There had been heavy snow for about 3-4 days before we arrived on Sunday, but none last night. Currently, I’d say there’s at least 3 feet of it generally. (The town of La Clusaz is at least 4,000 feet high. In comparison, I’d say Windham, NY is about 1,700 feet.) A shot of a lift I took a little while ago, not far from where we are staying:
Oh, like my hat? Yes, I really put this photo on the internet. I must be becoming too comfortable with all of this:
I’m supposed to be writing, mind you. Being creative. Getting on with things.
Not taking ridiculous selfies. 😉
Far worse would have been the photo I could’ve shared AFTER I’d taken my hat off. I would have frightened most of you. You didn’t deserve that.

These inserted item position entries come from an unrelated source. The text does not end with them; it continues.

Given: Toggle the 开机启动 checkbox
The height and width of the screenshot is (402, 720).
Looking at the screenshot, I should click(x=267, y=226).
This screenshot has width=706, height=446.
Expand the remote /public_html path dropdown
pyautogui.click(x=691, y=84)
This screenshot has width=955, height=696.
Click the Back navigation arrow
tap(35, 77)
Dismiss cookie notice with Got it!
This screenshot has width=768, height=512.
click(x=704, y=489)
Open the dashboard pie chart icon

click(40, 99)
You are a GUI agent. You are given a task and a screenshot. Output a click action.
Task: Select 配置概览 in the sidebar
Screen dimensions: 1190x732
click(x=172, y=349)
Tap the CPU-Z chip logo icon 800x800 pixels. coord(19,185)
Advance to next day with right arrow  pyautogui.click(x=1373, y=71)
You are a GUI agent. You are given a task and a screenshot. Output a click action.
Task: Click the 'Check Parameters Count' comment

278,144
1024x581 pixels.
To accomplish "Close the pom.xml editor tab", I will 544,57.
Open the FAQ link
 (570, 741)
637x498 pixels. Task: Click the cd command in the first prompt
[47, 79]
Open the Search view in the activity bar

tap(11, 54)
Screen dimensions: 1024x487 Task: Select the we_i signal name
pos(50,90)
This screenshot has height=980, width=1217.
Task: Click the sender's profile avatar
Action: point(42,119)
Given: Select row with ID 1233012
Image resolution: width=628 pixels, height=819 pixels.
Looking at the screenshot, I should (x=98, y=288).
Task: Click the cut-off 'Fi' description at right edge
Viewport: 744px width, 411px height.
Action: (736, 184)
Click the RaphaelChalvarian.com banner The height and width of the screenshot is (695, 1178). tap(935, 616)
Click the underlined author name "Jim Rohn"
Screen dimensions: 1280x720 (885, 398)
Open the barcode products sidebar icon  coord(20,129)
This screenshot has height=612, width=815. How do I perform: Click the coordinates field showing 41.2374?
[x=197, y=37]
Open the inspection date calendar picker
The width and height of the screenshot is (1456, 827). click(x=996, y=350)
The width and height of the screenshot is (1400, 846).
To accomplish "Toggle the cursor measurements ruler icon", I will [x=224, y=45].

One of the main traits of ski resorts is you will always look a bit disheveled. It’s unavoidable. However, I’ve always noticed here especially in the Alps that you must also strive to look smartly disheveled.
That requires a particular skill. A deftness with attire. I’m working on it, but I don’t think I’ve mastered it just yet. 🙂
We’re having some necessary electrical work done. The power’s switched off in the house (here in Wiltshire); I’m “tethered” to my phone for some internet. Nothing to do now but wait as the electrician – a nice guy – gets on with things.
Earlier, I was having a look around at some of my “web presence,” and noticed my Gravatar:
I know lots of people use Gravatar. However, there’s a tendency we all have, I think, to spread ourselves out “too much” over the net. I know there are sites I’ve long ago “abandoned,” but I’ve probably still got something up there, someplace. (A couple of weeks ago, out of the blue I got an automated email from Classmates.com that someone “remembered me.” I didn’t know “Classmates” even still existed? And how many of you had a My Space page you’d forgotten about?)
Anyway, here’s a bit of insider info about my Gravatar. The background photo is of a ski slope in La Clusaz, France. I took that picture about a decade ago.
Mrs. Nello has always been an excellent skier; she’s done it from childhood. I learned in my early thirties, when, I suppose, we all become a bit more physically risk-averse. I can do it, but I never fell in love with skiing the way she has.
Too often, I just fell. Come to think of it, I’ve fallen down in some of the most gorgeous ski resorts in the world. In western Canada. In Italy. In France. Uh, and in the Catskills too. 😉
I never really hurt more than my pride, thankfully.
We’re going back to La Clusaz for a short stay in January. I always wanted to glide down a slope rather like David Niven in The Pink Panther, but I never managed it. Trying to do so is made all the tougher by so many around you whooshing by and taking it all so seriously that you’d think they were looking to World Cup qualify or something.
Regardless, as there was for Mr. Niven, for me there absolutely needs to be a brandy at the end. Or maybe just forget the skiing entirely, enjoy the views, work on “Book Number 3,” and have a brandy? The latter sounds like a great idea!